Note that all the deities in Heaven are willing to collaborate with the Monkey King over a trivial wager so that he can win the magic gourd even though he could instead simply steal it from the minor demons. Surely Monkey has deliberated over this latter option but decided against it because his reputation would be ruined by committing robbery in broad daylight. Cheating in a game is more acceptable, apparently, and a regime from above is created to help Monkey win via cheating. The humorous tone of the book and Monkey’s playful character notwithstanding, this incident indicates a game culture in the context of Journey to the West that encourages skillful transgression, especially if the line between the game and life is crossed artistically. Monkey’s performance of containing Heaven in a gourd muddles the line between game and non-game successfully by having the support of everyone in the Celestial Palace, who also prove to be experts in presenting the unreal as real, while in the other example Dragon loses his wager due to the lack of a capable supporting network. The only defect in Monkey’s game is that the reader can clearly see how he has cheated, while in Buddha’s case no one fathoms how he accomplished the move. But in both cases, the reason that the player’s trick works is in the inequality of perception: in the former case, Buddha knows that his palm is and is not the palm, but Monkey does not; in the latter, Monkey knows that his gourd can and cannot contain Heaven, but the demons do not.

This Map Is the Territory

Despite the close association between game and non-game life, it is important to maintain the distinction to survive the game, as indicated by the Dragon King’s example. Meanwhile, Journey to the West shows a clear preference for the characters’ abilities to traverse the line without losing the awareness of it, as indicated in the wager between Buddha and Monkey. In games involving shape-shifting, a trick that Bodhisattvas and demons enjoy alike, playfulness around the border between game and life—to a point that is close to the erasure of it—is even more crucial. As discussed by Roger Caillois, a quality of “make-believe: accompanied by a special awareness of a second reality or of a free unreality, as against real life,” is one of the six core characteristics of play.21 While games always engage a “make-believe” element, when the players create a kind of imagined reality, set against “real life,” in the fantasized world of Journey to the West, the boundary between the real and the unreal is crossed or temporarily erased by shape-shifting. Instead of relying on players’ consent and imagination to create the “special awareness of a secondary reality,” shape-shifting presents a false reality and tricks participants into accepting it as real. This kind of coerced rather than voluntary “make-believe” is transgressive, as it violates the most basic rule of play: that play is free.22 Interestingly, such shape-shifting-enabled crossover of the border between play and not-play in Journey to the West is mostly temporary, as if to maintain that although transitory transgressive mimicry is allowed, permanent distortion is unacceptable; the relation between the copy and the original shall not be reversed.

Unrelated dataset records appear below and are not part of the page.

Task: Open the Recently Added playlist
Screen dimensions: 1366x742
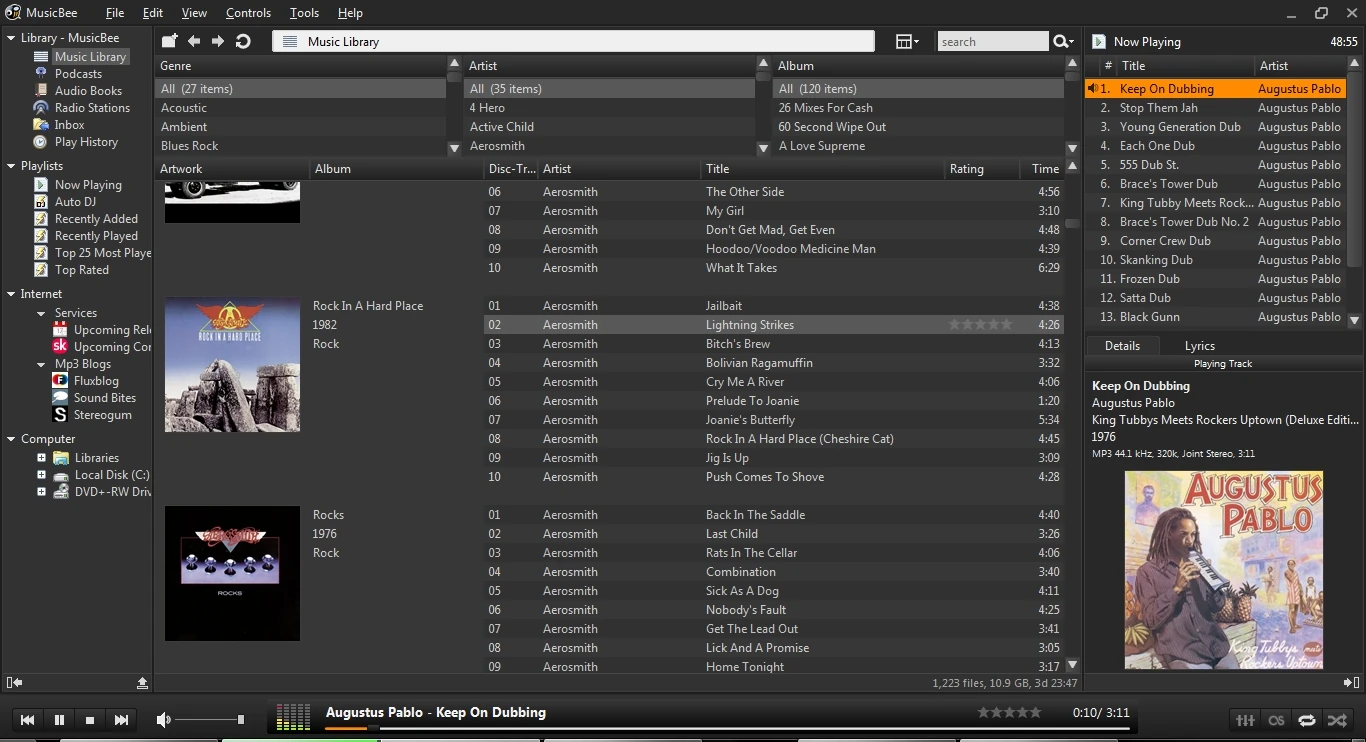Action: point(96,219)
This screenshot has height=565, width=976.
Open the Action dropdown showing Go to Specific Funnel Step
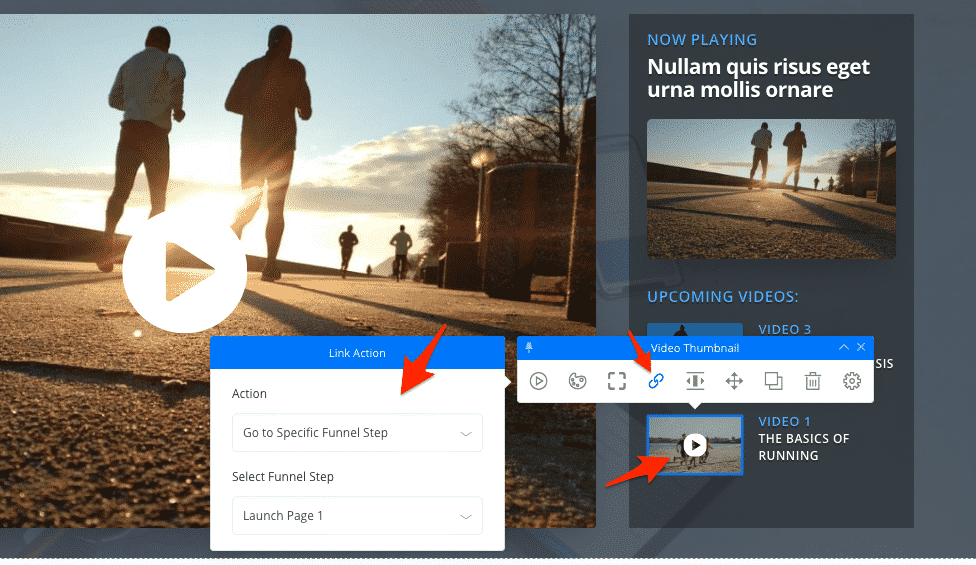tap(357, 433)
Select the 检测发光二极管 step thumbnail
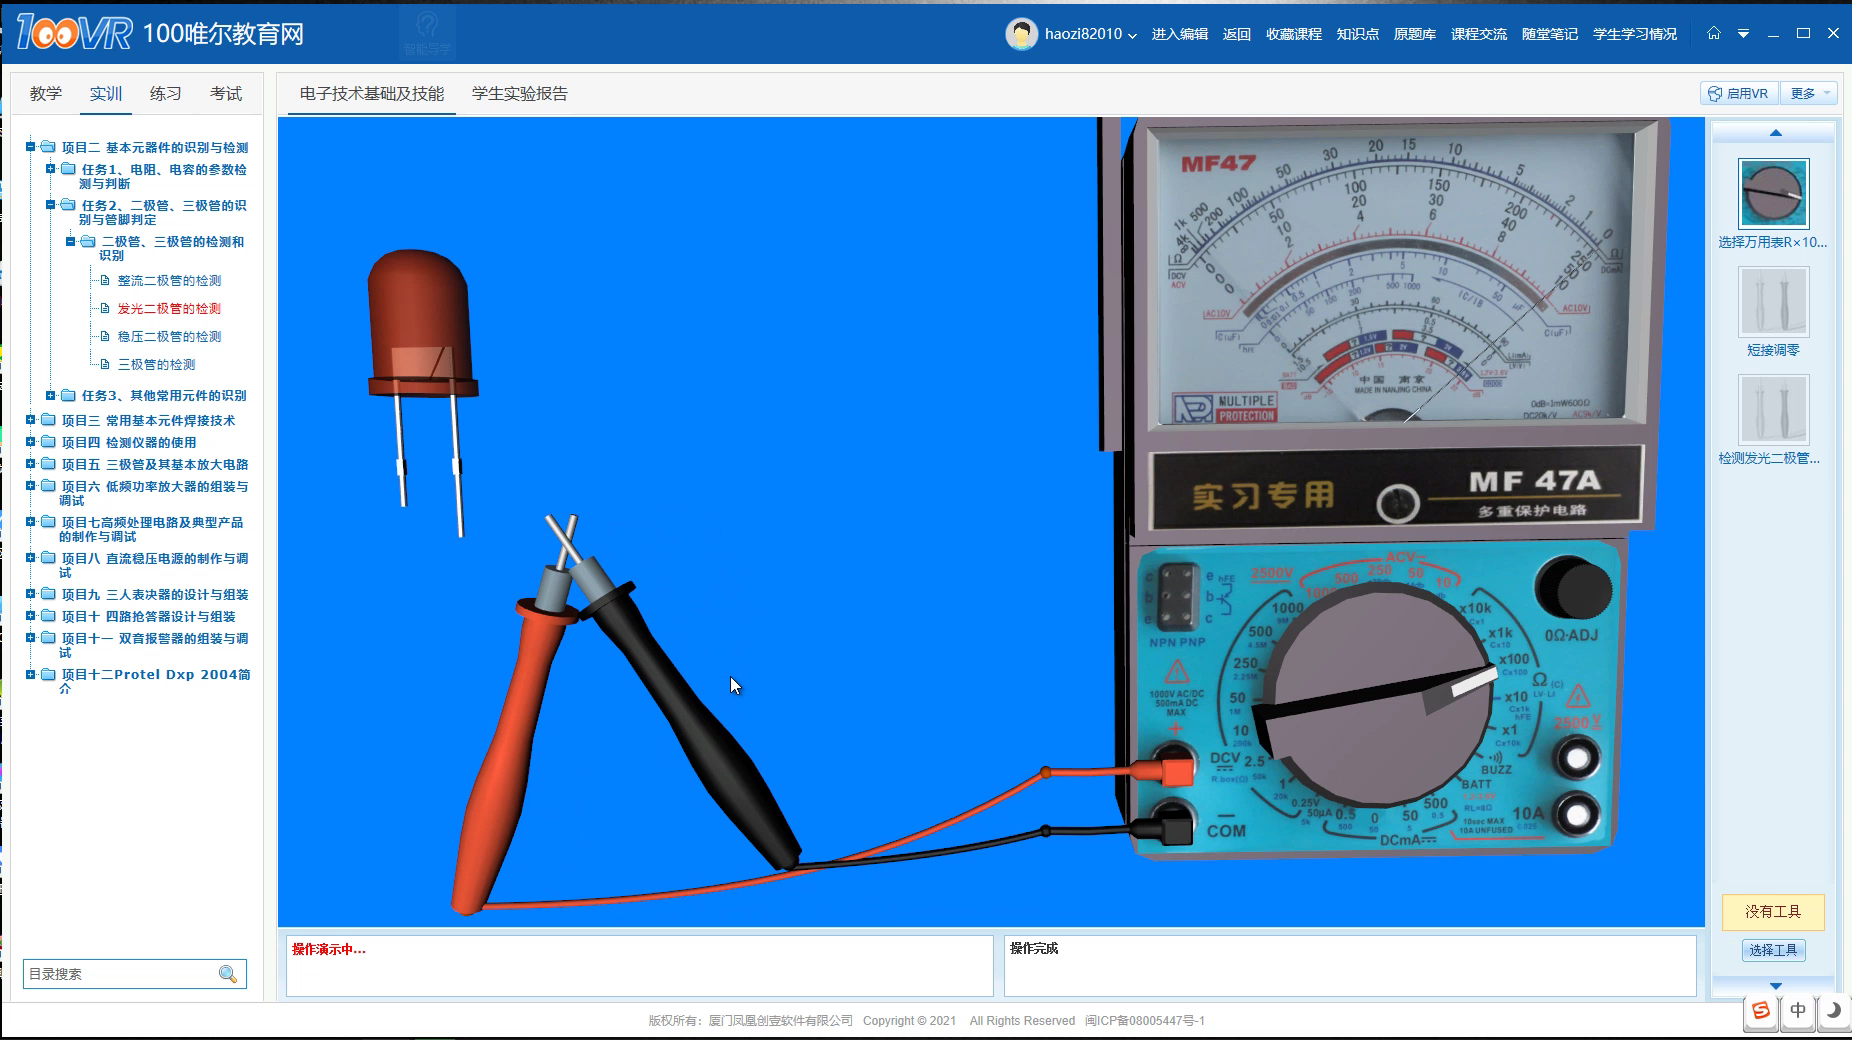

Regarding the relationship of the copy and the original, of the sign and the real, sociologist Jean Baudrillard warns of the disappearance of the distinction between map and territory altogether, or the establishment of a flipped relationship between them, using Borges’s allegorical tale about the map so detailed that it exactly covers the territory: with the decline of the empire, the map becomes a simulacrum, the double without origin. In the age of simulation, “the territory no longer precedes the map, nor survives it. Henceforth, it is the map that precedes the territory … it is the map that engenders the territory.”23 Many examples of gameplay in Journey to the West feature the endangered origin-copy difference or temporarily inverted map-territory relationship—in other words, a type of transgressive gameplay or simulation exemplified by the Cart Slow Kingdom episode.

The description of the competitions between Buddhists and Taoists at Cart Slow Kingdom in Journey to the West is much more elaborate than in the earlier Storytelling version. Beside maintaining the contests between the pilgrim monks and the three Taoist demons with Monkey’s victory in the end, the later version also has additional scenarios before and through the contests, which not only serve to showcase Sun Wukong’s skillful art of crossing the lines, but also involve another fundamental skill: simulation. Before meeting the three Taoists, Sun Wukong saved five hundred enslaved Buddhist monks by giving each of them a piece of his hair, which, when invoked, can create an image of Monkey looking so real and formidable that “not even a thousand cavalry would dare charge near him.”24 This hair magic replaces the need for the real Monkey, who is free to continue his journey and to compete with the Taoists.

Another scenario added prior to the contests is the confrontation in the Abbey of the Three Pure Ones between Monkey, Pigsy, and Sandy (Buddhist monks) and the three demons (Taoists). Sneaking into the abbey to enjoy the offerings from the Taoists to the Three Pure Ones, the Buddhist disciples of Tripitaka change into the statues of the three Taoist lords so that they can sit there eating leisurely. To make their role-play more convincing, Monkey even has Pigsy move the real Taoist statues into the outhouse. With the absence of the real statues, the monks become the statues, which were put there to enjoy offerings on behalf of the real (absent) lords to begin with: the Buddhist monks are a simulation of the simulation. Discovering that the offerings are consumed, the Taoists take the pilgrim-transformed statues as the lords in person and perform a ritual and request holy water from them. Finding out that their mimicry of the map is so successful that they must act as the territory, the Buddhists produce some urine and pass it to the Taoists as holy water.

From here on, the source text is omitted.